Have you ever granted yourself the luxury of mapping the changes in your inner world against changes in your theory and meaning making?

I did.

I reviewed ten years (2016-2025) of researching stuckness to understand how my changing inner world created shifts in my theory of stuckness. This review is published by the Action Research Journal and entitled “Shamefully Stuck to Joyfully Jammed? Reflexivity in Researching Stuckness”.

This paper uses an Action Research approach to describe five cycles of change in my life and how these changes created shifts in my theory through the processes of reflexivity. It also speaks to the valuable role of co-researchers in my research eco-system. The outputs from this research included a doctorate, three papers, two books, and a coaching praxis.

Just as a frame, I work as an Existential psychotherapist and coach, living in South Africa, but working globally with corporate and public sector leaders.
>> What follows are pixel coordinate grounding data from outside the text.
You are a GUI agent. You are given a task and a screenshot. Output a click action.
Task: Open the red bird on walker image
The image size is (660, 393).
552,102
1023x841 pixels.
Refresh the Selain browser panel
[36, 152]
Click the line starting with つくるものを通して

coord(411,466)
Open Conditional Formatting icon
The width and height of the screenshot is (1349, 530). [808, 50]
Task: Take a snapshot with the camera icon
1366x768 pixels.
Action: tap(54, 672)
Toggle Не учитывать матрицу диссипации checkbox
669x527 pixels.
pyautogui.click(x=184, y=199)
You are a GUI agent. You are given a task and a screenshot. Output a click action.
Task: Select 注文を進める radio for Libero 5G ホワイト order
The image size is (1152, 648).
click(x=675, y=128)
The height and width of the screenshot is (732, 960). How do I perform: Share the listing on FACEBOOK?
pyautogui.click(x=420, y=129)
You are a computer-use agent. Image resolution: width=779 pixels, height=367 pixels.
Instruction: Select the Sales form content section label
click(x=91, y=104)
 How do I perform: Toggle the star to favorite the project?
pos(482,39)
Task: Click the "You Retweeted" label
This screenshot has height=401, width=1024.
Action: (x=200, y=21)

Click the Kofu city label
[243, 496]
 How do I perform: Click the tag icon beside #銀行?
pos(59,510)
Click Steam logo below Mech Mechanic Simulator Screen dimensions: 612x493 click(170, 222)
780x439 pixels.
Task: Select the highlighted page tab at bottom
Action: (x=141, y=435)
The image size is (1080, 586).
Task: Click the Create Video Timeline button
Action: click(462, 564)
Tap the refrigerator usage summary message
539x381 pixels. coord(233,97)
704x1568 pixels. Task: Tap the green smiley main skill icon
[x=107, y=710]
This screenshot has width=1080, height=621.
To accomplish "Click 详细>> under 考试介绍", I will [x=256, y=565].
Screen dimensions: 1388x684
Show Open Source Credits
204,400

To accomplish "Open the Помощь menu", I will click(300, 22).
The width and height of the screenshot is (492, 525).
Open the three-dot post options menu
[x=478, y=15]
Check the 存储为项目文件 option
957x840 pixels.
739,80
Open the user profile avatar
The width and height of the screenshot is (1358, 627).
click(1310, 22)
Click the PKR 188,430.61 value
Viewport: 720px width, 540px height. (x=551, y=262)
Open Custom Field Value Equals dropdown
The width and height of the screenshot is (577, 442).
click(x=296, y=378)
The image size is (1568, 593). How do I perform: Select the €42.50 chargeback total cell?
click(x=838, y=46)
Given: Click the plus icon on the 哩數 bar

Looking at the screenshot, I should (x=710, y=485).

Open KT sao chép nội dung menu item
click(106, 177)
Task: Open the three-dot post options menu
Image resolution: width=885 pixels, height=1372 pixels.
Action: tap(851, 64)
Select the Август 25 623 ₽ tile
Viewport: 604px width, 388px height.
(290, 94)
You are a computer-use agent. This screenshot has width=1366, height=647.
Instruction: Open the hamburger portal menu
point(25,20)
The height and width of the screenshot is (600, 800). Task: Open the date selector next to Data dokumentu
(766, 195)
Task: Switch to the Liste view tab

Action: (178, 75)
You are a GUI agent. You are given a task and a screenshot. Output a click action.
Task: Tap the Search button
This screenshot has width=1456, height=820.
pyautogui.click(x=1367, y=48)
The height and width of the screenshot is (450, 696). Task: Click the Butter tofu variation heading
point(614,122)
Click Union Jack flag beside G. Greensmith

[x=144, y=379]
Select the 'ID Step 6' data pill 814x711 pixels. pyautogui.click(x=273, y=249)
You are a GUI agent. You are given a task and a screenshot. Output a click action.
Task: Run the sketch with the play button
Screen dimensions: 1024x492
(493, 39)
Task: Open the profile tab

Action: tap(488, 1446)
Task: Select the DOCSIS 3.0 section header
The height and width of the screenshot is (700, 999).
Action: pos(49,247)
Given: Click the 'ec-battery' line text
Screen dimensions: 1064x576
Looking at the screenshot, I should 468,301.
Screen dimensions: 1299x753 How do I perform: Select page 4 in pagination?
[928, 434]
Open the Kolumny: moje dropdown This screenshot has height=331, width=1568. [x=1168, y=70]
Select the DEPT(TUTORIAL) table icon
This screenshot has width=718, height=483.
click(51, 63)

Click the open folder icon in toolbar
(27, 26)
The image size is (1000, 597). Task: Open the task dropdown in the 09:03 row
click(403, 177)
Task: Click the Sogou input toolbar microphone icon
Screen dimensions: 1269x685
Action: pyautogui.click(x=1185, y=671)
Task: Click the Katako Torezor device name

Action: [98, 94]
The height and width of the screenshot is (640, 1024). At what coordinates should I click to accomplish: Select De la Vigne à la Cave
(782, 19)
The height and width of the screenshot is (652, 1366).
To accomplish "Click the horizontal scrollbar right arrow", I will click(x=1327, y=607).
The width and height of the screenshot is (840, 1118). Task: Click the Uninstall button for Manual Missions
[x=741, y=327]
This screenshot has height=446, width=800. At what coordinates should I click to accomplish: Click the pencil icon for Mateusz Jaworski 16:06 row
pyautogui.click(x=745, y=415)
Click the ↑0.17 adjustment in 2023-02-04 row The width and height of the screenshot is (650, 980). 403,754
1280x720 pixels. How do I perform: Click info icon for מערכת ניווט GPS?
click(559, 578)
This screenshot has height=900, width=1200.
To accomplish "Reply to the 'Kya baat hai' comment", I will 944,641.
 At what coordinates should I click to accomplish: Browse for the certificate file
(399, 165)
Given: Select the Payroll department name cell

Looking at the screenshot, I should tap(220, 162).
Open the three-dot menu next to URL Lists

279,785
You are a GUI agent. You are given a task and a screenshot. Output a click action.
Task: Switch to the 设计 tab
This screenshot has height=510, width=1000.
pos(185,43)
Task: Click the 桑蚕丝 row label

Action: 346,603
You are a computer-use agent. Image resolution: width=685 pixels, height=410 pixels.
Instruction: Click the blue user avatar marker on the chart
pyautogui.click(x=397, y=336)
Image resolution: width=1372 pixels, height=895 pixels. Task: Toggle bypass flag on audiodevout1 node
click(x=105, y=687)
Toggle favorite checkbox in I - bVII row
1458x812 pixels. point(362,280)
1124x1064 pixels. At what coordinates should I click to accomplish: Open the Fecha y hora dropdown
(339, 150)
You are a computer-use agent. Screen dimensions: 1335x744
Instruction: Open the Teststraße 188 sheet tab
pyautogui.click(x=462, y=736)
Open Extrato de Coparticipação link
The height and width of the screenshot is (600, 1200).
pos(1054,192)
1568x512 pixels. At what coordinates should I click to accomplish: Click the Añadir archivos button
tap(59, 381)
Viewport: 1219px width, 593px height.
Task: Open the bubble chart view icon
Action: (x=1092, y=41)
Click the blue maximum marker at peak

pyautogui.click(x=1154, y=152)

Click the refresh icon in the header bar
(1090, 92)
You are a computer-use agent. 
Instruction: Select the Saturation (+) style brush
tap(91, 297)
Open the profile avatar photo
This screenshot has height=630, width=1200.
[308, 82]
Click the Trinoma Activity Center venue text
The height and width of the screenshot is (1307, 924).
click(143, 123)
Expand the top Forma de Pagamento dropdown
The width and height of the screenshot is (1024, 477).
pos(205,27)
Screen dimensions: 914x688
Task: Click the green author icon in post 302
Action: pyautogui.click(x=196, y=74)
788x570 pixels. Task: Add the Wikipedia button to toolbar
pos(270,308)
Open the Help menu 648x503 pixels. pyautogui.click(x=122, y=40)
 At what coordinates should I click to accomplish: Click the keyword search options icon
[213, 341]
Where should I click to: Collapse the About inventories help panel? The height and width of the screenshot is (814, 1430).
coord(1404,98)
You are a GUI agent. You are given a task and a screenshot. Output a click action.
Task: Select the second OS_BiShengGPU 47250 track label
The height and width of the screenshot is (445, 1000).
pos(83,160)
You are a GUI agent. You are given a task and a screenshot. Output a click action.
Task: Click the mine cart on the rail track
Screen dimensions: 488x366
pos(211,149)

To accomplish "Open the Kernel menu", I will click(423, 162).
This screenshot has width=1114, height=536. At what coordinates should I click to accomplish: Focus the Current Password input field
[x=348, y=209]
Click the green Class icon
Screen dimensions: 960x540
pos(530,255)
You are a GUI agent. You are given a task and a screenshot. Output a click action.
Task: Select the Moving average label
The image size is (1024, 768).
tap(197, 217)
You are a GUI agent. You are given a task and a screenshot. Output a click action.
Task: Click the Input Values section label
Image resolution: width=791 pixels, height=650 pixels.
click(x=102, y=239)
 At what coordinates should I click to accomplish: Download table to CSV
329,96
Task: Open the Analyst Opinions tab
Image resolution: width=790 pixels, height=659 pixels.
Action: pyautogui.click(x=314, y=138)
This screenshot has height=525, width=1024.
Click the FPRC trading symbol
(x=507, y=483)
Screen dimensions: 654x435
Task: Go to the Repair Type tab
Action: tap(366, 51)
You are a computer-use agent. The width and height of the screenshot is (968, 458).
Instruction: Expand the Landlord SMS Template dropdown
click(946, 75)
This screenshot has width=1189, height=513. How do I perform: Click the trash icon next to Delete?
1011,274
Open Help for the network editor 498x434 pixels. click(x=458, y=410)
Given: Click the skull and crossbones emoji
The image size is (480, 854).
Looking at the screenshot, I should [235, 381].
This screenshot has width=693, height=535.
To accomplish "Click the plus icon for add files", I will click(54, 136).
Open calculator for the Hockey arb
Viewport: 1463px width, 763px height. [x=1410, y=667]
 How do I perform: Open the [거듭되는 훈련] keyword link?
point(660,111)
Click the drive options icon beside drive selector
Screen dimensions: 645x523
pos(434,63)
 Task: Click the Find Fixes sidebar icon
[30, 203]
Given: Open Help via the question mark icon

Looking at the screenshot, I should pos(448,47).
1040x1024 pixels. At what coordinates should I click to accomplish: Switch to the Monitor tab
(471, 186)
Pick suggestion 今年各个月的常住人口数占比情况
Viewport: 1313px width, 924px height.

The research period began with a doctorate in Existential Psychotherapy at Middlesex University in 2016. I am now (2025) completing my second book and learning new things all the time. Stuckness has been a gift that just keeps on giving.

During these ten years I experienced a lot of change, including in my relationship to myself (and my stuckness), my racialised thinking, the impact of the deaths of five dearly beloved people, relationship break-ups, my ADHD explosion, and menopause. These factors created changes in my research including a more contextual and compassionate approach to stuckness and the broadening of the applicability of the theory created by working through my own racialised thinking. By engaging deeply with my own wounding, I was able to appreciate the role wounds play in initiating transformation. By engaging with my own losses, I was able to understand how transformation always includes many losses. Initially my theory positioned stuckness as a degenerative event experienced as a result of intrapsychic factors caused by individual deficiency. In straighter and less kind words, people got stuck because they were too pig-headed, stupid, or lazy to adapt.

Now I understand stuckness as a regenerative developmental impasse that allows us to digest our pasts and incubate a new future.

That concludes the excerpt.